How to complete this task:
Each line of the entries that mentions the string "section" needs to be reported.

Saved entries:

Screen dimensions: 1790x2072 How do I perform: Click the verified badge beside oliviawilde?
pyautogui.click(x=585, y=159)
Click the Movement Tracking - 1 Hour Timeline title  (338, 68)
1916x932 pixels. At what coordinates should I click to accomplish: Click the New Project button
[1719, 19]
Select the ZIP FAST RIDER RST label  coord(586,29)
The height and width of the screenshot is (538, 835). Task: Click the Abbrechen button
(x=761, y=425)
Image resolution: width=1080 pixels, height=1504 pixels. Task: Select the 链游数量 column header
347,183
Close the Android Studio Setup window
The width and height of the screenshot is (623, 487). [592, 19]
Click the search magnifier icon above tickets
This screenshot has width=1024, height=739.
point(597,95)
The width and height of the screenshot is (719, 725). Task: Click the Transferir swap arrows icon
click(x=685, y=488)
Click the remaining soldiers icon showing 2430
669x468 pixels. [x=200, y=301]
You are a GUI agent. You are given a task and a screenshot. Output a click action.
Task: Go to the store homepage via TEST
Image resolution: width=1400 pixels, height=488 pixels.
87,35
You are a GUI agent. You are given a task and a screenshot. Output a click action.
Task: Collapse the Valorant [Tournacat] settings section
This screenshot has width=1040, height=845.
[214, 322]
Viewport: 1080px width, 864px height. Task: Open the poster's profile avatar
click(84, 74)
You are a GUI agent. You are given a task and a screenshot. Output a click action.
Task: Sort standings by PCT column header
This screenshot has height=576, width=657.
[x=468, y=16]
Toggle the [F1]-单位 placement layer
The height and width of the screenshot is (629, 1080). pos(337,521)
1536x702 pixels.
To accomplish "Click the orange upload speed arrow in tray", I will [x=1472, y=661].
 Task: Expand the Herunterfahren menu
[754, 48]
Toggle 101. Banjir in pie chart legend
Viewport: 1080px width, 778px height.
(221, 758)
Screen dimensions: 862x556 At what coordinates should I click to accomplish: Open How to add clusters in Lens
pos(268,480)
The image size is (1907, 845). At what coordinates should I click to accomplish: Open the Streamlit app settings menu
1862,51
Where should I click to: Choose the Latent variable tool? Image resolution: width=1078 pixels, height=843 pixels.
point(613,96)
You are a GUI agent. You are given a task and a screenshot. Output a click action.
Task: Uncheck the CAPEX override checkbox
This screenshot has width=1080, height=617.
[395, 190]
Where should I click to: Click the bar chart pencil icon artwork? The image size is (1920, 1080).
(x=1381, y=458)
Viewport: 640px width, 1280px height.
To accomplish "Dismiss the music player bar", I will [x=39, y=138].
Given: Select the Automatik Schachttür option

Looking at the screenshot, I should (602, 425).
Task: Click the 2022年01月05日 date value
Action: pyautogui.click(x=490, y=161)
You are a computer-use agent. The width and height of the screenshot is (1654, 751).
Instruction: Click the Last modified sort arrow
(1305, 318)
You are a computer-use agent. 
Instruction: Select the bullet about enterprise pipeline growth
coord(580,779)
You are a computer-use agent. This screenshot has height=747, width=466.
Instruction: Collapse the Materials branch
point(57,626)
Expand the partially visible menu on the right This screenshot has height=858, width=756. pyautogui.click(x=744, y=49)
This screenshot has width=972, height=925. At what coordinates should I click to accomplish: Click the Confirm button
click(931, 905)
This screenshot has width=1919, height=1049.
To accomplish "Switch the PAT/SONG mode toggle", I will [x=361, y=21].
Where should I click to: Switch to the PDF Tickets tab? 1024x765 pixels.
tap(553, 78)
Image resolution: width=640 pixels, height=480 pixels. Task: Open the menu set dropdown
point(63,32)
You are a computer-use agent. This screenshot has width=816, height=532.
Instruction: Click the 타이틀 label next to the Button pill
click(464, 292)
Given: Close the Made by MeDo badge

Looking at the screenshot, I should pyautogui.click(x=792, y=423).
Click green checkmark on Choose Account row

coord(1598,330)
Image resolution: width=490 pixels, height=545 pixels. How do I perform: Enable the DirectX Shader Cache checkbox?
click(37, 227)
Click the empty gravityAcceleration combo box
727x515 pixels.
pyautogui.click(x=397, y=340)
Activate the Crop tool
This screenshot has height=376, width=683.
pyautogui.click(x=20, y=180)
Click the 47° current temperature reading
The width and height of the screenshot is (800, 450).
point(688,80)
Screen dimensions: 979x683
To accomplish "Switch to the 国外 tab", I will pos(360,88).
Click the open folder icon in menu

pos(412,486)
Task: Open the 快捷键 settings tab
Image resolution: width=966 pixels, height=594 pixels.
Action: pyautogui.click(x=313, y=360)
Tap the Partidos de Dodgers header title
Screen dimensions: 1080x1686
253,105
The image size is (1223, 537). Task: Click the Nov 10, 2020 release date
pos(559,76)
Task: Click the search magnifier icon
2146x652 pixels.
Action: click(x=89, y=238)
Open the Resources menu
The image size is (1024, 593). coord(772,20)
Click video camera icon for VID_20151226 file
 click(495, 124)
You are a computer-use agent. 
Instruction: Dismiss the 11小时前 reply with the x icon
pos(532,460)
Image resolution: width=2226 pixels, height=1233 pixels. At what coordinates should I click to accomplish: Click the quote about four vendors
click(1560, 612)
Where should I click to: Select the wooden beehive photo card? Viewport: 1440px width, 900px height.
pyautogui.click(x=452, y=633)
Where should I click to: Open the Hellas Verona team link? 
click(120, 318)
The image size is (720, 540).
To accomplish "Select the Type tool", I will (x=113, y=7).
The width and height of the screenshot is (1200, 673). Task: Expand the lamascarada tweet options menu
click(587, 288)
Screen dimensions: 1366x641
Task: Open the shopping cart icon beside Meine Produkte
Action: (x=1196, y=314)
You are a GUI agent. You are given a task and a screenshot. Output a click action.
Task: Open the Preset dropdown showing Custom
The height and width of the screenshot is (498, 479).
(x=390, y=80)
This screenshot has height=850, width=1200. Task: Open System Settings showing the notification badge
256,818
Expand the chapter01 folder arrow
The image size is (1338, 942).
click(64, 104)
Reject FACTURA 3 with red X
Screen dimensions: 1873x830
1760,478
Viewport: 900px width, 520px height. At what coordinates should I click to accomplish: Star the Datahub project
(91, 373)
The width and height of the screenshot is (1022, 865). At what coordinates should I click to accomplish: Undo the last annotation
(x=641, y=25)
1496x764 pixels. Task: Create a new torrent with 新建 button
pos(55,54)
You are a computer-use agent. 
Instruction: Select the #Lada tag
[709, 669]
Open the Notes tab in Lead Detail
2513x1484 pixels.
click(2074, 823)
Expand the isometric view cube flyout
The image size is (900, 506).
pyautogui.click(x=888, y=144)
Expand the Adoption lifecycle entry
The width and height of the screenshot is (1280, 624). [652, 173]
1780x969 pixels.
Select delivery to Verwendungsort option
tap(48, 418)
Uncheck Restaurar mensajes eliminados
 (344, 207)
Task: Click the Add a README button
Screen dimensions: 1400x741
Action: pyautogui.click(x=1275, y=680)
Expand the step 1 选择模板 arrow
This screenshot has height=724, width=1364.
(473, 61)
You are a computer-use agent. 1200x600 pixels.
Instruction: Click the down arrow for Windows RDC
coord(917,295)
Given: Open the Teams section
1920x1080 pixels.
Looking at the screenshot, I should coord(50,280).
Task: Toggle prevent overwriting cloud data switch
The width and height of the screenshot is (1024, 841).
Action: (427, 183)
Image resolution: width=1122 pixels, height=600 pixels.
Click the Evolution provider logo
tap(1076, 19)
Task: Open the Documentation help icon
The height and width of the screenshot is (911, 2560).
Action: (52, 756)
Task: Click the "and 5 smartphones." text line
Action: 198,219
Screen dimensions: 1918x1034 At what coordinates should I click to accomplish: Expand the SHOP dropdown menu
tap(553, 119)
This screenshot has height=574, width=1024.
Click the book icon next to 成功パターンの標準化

Answer to this problem:
Task: Collapse the Valorant [Tournacat] settings section
Given: Open the Teams section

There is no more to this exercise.